▶ _Task_
Pictures are to be left out, and only the lines below starting at the one with "Task: Click the Verlagerungs-Map" and ending at the one with "Given: Open the IS BELOW evaluator dropdown" are to be reproduced, each exactly, both ends included.

Stored items:

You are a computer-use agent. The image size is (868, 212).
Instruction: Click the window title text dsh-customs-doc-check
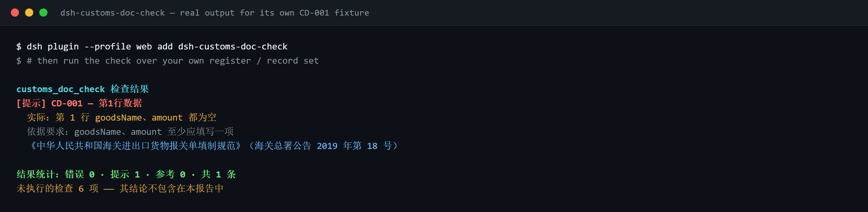(x=113, y=13)
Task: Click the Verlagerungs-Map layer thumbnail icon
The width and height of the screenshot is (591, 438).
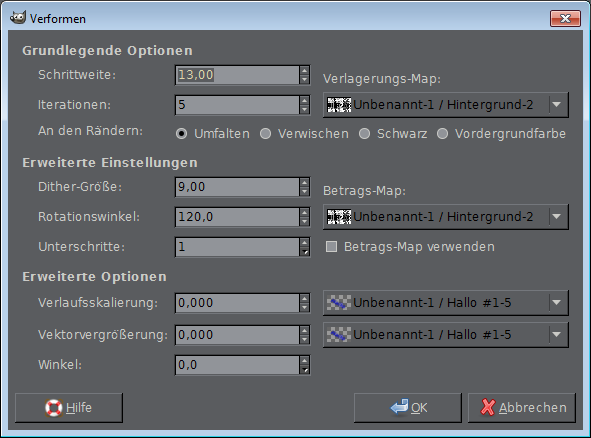Action: tap(339, 104)
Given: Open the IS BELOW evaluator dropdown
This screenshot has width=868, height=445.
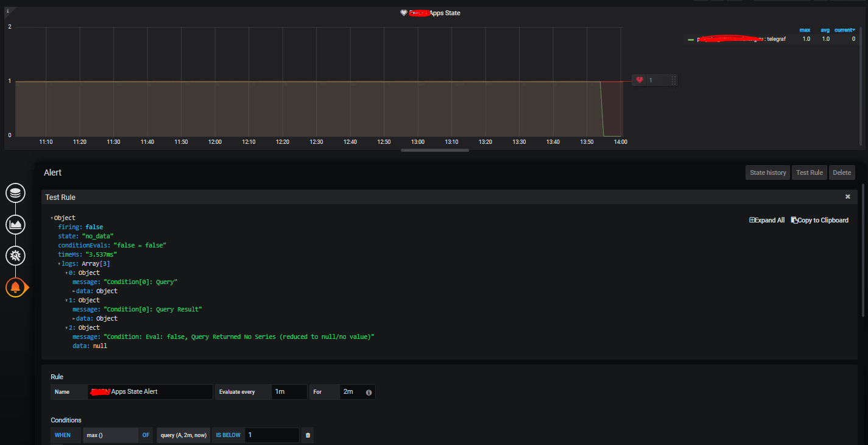Looking at the screenshot, I should 227,435.
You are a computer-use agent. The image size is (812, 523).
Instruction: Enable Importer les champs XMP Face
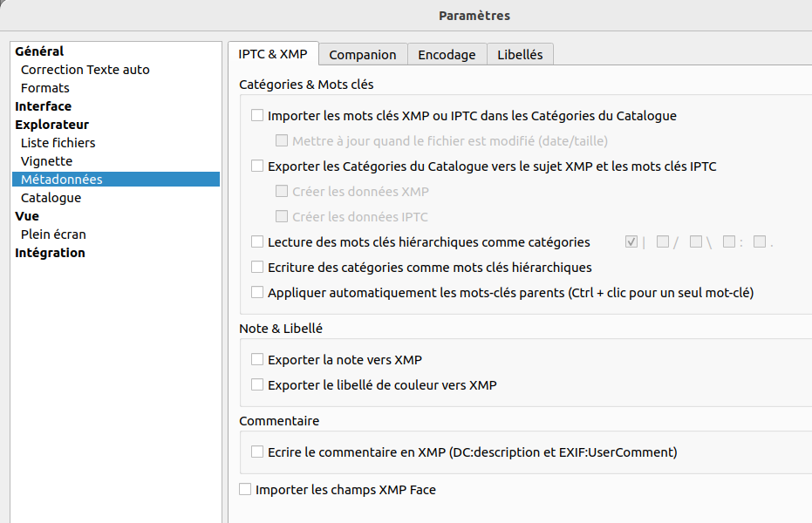coord(245,490)
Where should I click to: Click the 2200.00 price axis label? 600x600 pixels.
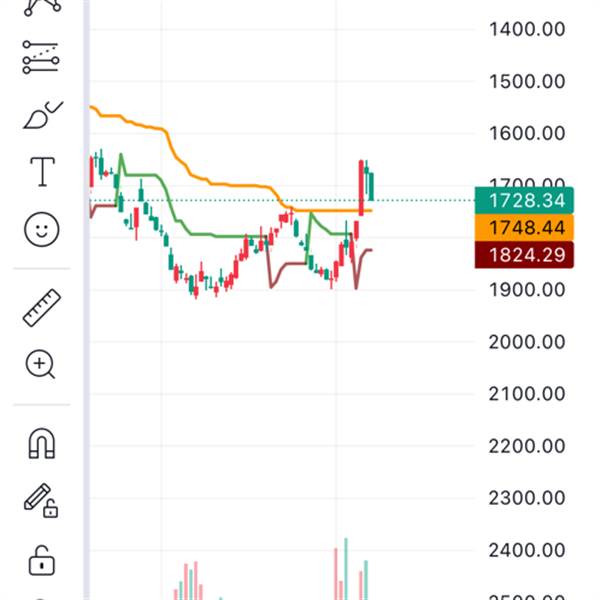(527, 445)
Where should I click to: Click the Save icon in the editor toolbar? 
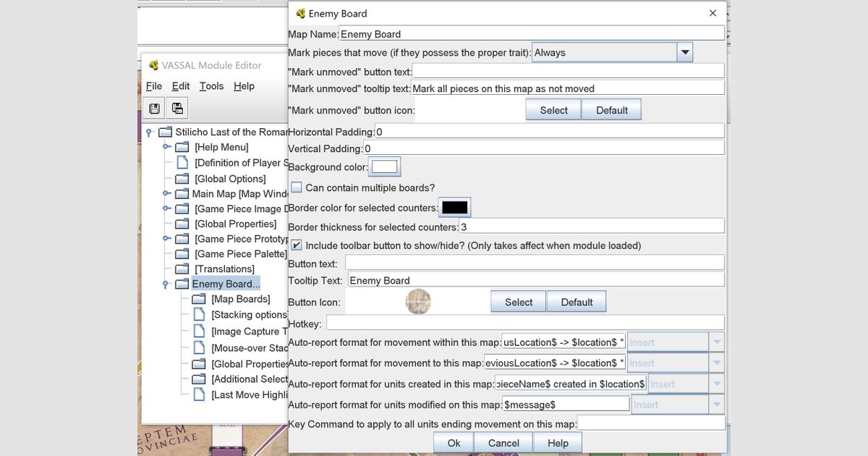pyautogui.click(x=154, y=108)
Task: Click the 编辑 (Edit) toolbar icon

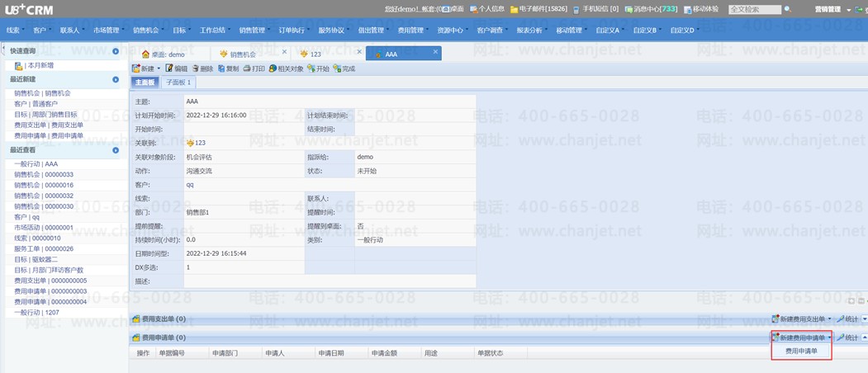Action: [176, 68]
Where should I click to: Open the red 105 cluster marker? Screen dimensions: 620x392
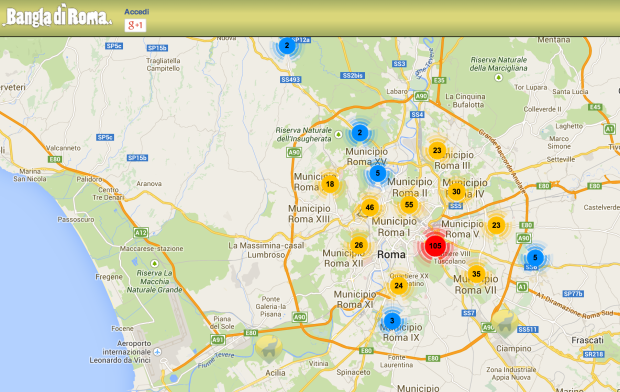pos(435,246)
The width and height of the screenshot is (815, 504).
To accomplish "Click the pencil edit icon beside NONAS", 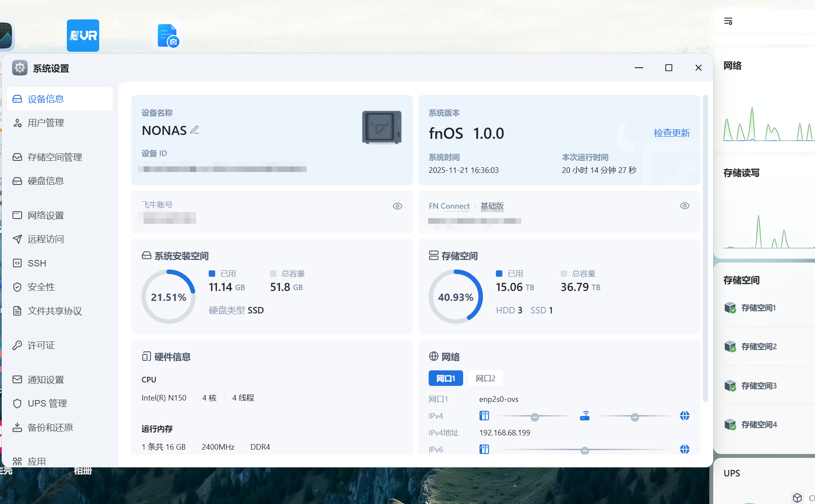I will (194, 130).
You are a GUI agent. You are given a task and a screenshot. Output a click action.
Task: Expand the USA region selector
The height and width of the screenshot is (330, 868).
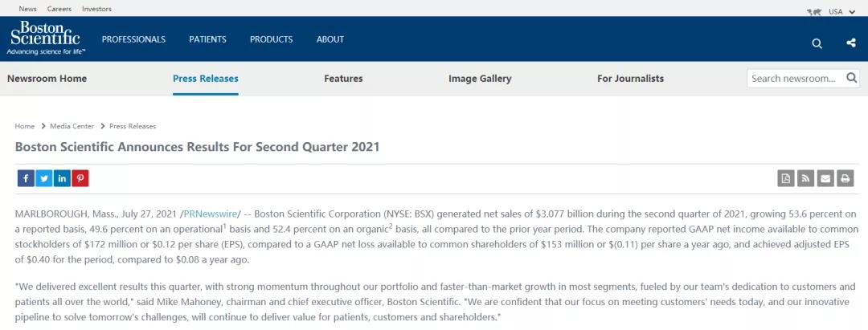click(835, 11)
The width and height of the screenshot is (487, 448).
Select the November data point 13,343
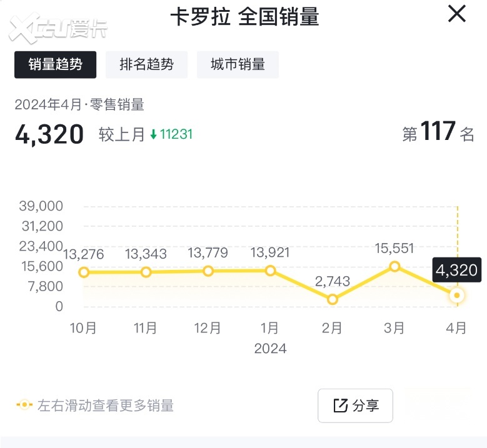click(146, 272)
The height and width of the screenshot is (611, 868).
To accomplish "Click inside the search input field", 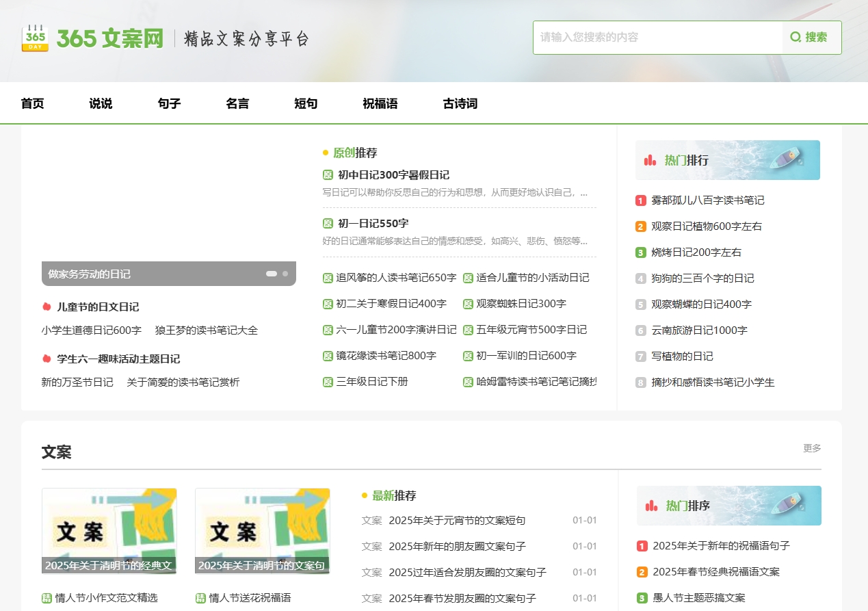I will pos(657,38).
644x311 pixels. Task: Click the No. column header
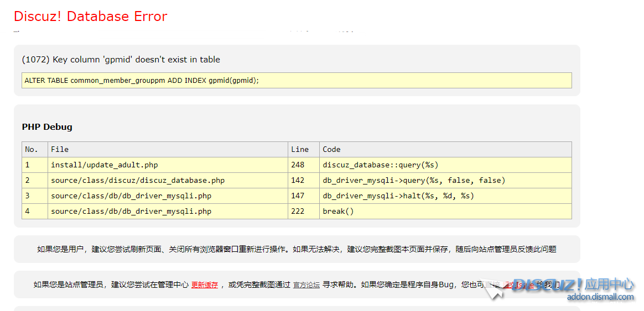tap(32, 150)
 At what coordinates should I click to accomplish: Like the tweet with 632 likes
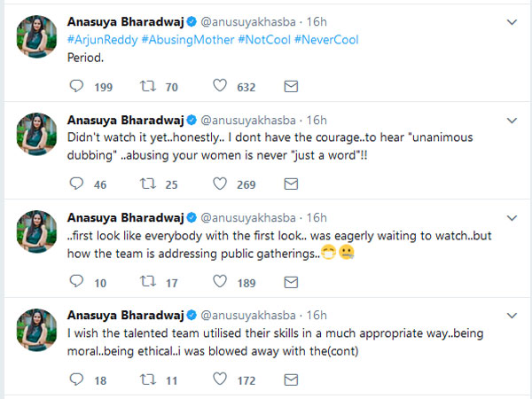pyautogui.click(x=220, y=87)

▶ _The answer_
Task: Click the Verlagerungs-Map layer thumbnail icon
The width and height of the screenshot is (591, 438).
Action: tap(339, 104)
Given: Open the IS BELOW evaluator dropdown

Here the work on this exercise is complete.